We did a full review of the Zeta FL when it first came out last year and our tester gave it two thumbs up. Made from Gore-Tex Paclite Plus, the jacket (and the matching pants) is waterproof and highly packable. "The Zeta FL will become my new go-to rain jacket for hiking,” our tester wrote.
We love the Klettersack for its beautiful, high-quality design. Our tester praised the bag's bomber construction: “The 22-liter pack features 1,000-denier Cordura fabric and heavy duty hardware so it'll put up with years of day-hike abuse.”
The Coleman Classic is one of our Gear Guy’s top choices for car camping. “The two 10,000-BTU burners take a little while to heat things up, but no one should be in a rush when out camping,” he wrote. “If anything ever breaks on a Classic—which rarely happens—replacement parts are easy to find, and the fixes are easy to make.”
One of our female editors’ favorite layers to cozy up in after a long day of skiing, the Better Sweater can also be dressed up thanks to the heathered knit face. We also like the zippered pocket on the sleeve, which is handy for keys and cards.
The Snap-T Pullover is one of those iconic pieces of outerwear that we think will last you a lifetime. “Chances are you’ll be wearing the same one 30 years from now,” we wrote.
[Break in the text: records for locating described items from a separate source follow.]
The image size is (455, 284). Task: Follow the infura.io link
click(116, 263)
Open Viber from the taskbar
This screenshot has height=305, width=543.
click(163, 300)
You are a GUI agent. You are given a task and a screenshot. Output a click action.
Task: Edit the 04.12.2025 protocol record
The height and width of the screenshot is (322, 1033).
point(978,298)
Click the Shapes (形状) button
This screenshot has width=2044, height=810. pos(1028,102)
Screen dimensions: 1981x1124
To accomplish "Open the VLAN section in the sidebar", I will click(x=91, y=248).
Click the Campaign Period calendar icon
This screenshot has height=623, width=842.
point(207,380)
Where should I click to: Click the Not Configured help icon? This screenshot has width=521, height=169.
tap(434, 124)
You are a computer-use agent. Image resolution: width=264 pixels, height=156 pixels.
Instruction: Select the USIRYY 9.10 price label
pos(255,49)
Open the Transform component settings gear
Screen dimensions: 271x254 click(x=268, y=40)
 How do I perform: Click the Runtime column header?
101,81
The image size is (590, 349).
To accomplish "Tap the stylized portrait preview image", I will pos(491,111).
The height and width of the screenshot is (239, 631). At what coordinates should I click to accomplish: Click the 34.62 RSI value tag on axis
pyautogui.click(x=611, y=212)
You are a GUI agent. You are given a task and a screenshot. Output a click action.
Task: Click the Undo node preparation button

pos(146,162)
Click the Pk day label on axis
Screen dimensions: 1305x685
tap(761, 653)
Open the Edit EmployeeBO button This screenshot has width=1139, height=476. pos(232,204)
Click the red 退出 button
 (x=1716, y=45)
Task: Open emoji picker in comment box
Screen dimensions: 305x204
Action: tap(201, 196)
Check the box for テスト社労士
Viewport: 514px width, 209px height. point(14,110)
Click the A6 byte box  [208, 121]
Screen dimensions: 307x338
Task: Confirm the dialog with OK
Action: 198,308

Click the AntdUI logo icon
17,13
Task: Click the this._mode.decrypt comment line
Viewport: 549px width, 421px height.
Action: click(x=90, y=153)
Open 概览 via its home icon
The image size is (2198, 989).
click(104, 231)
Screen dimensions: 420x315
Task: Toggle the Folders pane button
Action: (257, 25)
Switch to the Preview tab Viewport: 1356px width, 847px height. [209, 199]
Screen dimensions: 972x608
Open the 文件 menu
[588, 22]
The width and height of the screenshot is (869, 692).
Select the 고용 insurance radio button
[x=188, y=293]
Plus, it’s built with recycled materials.
Our senior digital marketing manager, Katie Cruickshank, currently owns two of these trowel-knives and can’t get enough of them. The concave blade works as a shovel and has a sharp slicing edge and a serrated edge for different cutting needs. Cruickshank especially likes the knife’s burly look.
We included the Eddie in our roundup for the best sun shirts because it’s stretchy, dries fast, and has a UPF 50+ rating. “It’s as performance-minded as your favorite tech tee but good-looking enough to wear about town,” our tester said. Added style points for the pearl snaps.
The Stretch Front is climbing editor Julie Ellison’s do-it-all pant for climbing and travel. “These are the first pants that have ever stayed in place while climbing,” says Ellison. The pant has a slim fit and the organic cotton-elastane blend gives it plenty of stretch for high steps and heel hooks.
In our search for the best winter travel gear, we discovered this collapsable duffle. If you’re the type to rack up souvenirs, the Cargo Hauler is perfect because “it won’t burst when you stuff it full of tchotchkes,” we wrote. Plus, the removable backpack straps make it easy to convert from a carry-on to a checked bag if it gets too full.
In our ultimate guide to coolers, this 30-quart, soft sided number was one of our favorites. We especially like the Trooper’s extra-wide opening, two water-resistant exterior pockets, and a mount for a bottle opener or dry box. Plus, the Trooper has shoulder and backpack straps so you can carry it as a pack or a tote.
For years the Norvan has been a mainstay for running in nasty weather. We love the wind- and waterproof Shakedry Gore-Tex fabric for its weather-fighting capabilities and its light weight—the jacket comes in at 3.8 ounces, so there’s no excuse for not taking it with you.